The following is an open letter and reflects the author’s views alone. For information on how to submit a letter to the Opinion section, click here.
To the Board of Trustees of Princeton University:
We, the undersigned faculty of Princeton University, write to you about a matter of deep and urgent concern. On Friday morning, May 3, eighteen Princeton students began a hunger strike, eating nothing and drinking water only sparingly. These students’ blood pressures had dropped and their bodies had begun to consume their own tissue. One of the students was rushed to the hospital on the evening of Wednesday, May 8. As of today, on day nine with no food, thirteen students have broken their hunger strike. Seven more students have begun a hunger strike.
These students have chosen to undertake a hunger strike in order to show their solidarity with the Palestinian people of Gaza and the West Bank, who are being subjected to a genocidal assault by the State of Israel.
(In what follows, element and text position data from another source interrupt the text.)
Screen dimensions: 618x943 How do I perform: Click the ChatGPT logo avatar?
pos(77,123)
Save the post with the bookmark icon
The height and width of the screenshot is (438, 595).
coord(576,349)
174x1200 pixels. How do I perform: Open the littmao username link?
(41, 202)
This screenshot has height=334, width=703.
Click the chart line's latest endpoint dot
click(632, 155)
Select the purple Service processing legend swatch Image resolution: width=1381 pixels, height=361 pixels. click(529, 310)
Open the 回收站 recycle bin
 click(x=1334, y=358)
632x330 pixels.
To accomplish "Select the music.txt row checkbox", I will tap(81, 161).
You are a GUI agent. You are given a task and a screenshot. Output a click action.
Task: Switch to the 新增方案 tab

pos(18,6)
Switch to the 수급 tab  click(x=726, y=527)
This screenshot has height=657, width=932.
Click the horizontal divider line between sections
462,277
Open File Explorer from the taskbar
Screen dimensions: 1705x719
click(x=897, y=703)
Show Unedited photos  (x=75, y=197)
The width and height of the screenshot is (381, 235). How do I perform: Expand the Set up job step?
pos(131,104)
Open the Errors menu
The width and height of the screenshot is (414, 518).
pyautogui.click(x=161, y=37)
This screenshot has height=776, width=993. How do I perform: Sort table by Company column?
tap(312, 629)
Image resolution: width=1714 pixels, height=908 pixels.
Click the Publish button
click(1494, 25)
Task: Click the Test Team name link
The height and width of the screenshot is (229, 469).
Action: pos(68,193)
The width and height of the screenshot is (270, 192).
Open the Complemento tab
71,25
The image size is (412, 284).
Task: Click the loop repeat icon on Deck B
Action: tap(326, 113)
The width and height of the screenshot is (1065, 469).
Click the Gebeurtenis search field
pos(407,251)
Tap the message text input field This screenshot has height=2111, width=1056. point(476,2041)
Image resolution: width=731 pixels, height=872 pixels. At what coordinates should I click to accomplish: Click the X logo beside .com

Our students escalated their protest tactics in this way because the University administration — which is beholden to President Eisgruber ’83 and the judgment of your Board — had been unwilling to communicate with them. Although some communication channels have opened in the last couple of days, the University administration has a lot more work to do to facilitate meaningful, mutually respectful, and good-faith efforts toward seriously considering their demands. This includes the urgent need to divest from Israel until such time as it ceases its genocidal war against the Palestinian people of Gaza and until Israel comes into compliance with international law and ends its occupation of the West Bank, Gaza, East Jerusalem, and other Palestinian lands.
President Eisgruber has assiduously refused to engage directly with Princeton students on hunger strike at all. Instead, after just one meeting with our non hunger-striking student protesters, he has delegated the responsibility of further meetings with them to other administrators, while not once personally conveying his interest in or concern for the hunger strikers themselves. Despite the urgency of the hunger strikers’ situation, these administrators have yet to advance the talks toward a substantive discussion of the protesters’ demands.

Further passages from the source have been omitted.